The "religious right" does not understand the issues involved here. On the other hand, the secular society, where God has been dismissed from life, has also answered this question by living as if there is no God. Only those who can first raise this question into consciousness and who then refuse to sacrifice their sense of the reality of God when all theistic concepts fail will ever wrestle with these issues.

It would surprise many pew sitters in our churches to know how deeply this debate already rages in the theological academy. In this world of scholarly dialogue God has not been spoken of as an external Supernatural Being who periodically invades the world in decades. Yet the experience of God as a divine presence found in the midst of life is all but universally attested. Jesus as a revelation of this divine presence is the heart of the Christian claim. The normative language of theism by which this experience has traditionally been processed and transmitted is, however, today all but universally rejected by the academy.
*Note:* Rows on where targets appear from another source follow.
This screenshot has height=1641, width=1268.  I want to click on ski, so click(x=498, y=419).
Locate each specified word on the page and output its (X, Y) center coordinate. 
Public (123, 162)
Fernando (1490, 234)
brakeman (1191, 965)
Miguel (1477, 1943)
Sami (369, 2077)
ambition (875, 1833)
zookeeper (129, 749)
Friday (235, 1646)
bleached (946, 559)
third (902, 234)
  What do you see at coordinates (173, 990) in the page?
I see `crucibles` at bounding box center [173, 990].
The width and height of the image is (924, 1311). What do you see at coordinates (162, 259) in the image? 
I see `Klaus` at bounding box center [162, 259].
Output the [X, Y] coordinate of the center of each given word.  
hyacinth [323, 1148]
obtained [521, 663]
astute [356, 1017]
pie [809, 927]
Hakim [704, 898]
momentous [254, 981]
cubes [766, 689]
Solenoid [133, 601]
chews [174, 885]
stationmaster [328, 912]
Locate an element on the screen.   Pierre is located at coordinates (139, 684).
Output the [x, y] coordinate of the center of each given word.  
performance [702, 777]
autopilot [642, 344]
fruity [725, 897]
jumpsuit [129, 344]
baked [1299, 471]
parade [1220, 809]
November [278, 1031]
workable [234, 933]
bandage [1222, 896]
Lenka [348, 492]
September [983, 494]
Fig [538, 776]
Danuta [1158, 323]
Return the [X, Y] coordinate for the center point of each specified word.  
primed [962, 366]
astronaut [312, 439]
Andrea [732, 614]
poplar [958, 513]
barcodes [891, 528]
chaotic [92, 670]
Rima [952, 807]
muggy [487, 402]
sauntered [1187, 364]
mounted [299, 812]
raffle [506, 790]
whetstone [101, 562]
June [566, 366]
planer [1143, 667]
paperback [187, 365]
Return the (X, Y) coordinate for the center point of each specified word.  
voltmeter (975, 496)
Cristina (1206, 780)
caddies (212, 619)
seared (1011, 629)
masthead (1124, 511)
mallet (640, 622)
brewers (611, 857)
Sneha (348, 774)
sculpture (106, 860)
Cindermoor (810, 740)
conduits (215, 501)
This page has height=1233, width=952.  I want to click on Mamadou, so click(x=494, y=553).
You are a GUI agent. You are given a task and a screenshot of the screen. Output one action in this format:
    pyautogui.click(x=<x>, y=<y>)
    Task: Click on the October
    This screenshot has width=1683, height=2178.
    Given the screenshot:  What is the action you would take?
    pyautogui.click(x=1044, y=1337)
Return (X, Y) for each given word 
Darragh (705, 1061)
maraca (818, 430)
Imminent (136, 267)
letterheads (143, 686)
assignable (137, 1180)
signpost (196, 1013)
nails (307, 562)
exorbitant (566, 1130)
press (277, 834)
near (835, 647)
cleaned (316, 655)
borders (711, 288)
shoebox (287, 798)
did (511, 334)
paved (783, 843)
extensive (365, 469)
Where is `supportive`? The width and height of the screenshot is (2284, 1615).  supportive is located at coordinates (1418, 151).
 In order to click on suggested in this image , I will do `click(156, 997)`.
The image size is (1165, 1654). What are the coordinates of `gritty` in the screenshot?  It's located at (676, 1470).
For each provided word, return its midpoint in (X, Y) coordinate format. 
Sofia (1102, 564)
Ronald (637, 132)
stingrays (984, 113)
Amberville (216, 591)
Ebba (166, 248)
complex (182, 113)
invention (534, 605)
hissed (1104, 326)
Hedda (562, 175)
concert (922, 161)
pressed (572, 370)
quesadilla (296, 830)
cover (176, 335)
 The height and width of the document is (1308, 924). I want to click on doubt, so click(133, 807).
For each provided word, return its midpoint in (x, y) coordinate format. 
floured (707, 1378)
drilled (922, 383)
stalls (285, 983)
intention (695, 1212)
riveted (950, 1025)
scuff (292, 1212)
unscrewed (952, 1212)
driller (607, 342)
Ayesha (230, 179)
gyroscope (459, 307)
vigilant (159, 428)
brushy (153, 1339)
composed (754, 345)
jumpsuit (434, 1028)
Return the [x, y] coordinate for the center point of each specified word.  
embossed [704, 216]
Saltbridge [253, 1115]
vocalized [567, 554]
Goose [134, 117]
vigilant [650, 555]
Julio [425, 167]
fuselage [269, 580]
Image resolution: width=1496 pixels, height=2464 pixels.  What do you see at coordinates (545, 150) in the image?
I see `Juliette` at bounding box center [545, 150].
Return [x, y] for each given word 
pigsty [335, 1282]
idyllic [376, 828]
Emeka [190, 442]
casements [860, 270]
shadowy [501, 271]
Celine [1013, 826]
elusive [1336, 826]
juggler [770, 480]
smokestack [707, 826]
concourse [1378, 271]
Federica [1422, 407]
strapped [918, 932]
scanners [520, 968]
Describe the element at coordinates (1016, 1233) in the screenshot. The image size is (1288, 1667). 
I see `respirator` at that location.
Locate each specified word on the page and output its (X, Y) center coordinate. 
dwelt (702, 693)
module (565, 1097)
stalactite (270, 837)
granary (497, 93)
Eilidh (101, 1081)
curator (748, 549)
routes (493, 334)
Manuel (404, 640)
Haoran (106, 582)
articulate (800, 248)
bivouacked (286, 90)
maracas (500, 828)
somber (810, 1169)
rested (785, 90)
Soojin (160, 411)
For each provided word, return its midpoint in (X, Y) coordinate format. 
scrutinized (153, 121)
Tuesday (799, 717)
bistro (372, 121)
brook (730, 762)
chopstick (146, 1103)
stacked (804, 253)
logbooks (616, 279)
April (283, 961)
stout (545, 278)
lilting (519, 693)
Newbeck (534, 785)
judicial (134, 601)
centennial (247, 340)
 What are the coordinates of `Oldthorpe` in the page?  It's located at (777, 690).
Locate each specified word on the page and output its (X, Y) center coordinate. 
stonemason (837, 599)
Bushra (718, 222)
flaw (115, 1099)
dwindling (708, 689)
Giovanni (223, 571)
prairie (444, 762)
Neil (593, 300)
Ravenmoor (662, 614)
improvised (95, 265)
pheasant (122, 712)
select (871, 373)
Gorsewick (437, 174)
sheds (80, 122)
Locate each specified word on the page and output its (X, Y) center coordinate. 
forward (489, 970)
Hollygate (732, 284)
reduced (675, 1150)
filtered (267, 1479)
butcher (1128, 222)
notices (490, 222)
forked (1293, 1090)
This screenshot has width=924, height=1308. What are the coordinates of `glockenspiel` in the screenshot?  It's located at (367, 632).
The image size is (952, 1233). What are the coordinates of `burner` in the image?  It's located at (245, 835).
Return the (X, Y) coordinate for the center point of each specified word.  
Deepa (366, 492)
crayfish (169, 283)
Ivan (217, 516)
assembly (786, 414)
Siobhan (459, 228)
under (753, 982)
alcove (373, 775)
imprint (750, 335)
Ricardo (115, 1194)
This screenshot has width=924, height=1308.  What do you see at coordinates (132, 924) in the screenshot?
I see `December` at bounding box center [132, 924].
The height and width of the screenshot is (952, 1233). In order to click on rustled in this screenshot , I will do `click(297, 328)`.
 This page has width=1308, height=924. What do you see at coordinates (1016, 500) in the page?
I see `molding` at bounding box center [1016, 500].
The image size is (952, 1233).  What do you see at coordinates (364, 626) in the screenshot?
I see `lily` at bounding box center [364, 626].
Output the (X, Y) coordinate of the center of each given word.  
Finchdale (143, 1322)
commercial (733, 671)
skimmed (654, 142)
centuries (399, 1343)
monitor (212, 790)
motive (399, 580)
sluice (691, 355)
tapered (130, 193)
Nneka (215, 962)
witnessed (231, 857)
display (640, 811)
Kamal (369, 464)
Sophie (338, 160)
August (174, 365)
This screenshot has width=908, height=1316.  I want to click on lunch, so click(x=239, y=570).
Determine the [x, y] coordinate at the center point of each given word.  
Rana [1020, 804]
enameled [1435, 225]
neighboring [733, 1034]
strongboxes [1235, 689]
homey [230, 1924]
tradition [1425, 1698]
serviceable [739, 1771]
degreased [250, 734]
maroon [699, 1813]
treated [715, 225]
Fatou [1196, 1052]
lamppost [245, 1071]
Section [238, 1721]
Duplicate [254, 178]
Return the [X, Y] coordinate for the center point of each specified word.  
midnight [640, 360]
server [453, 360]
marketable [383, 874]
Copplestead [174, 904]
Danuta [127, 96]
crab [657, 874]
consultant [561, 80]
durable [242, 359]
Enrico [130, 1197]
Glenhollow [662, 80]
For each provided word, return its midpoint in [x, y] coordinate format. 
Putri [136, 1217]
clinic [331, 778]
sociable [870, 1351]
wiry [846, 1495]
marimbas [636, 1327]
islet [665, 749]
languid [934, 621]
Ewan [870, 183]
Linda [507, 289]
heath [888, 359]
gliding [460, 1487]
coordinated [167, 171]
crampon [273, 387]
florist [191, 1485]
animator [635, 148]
So perhaps the major theological task of our times is to seek a new language of faith or at the very least a new way to translate those pre-modern theistic categories into the post-modern, non- theistic language of tomorrow. That is not an easy assignment. It is, however, the vocation to which my mind and heart are dedicated as I begin to create the last major theological book of my active career. I cannot begin to say how much the posing of this frontier question about the relationship between the Christian faith and the theistic language of the past encouraged me. At least one lay member of this Diocese is wrestling on the same frontier where my mind is now engaged; I rejoice that I am not alone.